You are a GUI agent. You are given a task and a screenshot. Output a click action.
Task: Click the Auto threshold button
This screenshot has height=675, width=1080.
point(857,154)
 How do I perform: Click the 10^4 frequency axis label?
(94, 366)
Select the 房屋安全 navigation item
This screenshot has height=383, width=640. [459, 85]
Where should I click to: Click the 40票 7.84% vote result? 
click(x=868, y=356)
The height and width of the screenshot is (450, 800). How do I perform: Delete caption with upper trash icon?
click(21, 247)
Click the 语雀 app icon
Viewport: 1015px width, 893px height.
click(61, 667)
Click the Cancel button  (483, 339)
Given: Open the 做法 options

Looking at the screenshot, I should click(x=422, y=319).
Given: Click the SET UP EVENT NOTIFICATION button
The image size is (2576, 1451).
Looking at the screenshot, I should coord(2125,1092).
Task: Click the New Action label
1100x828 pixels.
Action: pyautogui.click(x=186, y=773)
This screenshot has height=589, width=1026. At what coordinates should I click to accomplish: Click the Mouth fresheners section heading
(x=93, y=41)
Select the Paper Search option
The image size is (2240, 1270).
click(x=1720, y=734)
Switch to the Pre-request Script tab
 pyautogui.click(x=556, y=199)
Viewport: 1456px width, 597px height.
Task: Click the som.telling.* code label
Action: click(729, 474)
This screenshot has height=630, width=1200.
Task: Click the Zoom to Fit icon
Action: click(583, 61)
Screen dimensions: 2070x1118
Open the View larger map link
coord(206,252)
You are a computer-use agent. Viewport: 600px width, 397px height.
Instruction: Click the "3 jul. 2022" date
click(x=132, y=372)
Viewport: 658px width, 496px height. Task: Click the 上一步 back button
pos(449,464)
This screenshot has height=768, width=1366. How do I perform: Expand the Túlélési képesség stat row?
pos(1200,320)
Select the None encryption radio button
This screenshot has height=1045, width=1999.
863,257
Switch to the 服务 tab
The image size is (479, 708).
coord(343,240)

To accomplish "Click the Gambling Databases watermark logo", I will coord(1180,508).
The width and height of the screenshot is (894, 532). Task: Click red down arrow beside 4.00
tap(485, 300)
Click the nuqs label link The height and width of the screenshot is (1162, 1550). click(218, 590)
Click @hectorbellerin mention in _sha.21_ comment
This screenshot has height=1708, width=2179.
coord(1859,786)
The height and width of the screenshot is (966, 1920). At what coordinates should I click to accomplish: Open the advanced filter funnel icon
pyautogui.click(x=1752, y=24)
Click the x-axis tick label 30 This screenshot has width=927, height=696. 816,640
_____
Report the number of lines in the listing where the string "agent" appears, and nothing besides.

**EXERCISE ANSWER**
2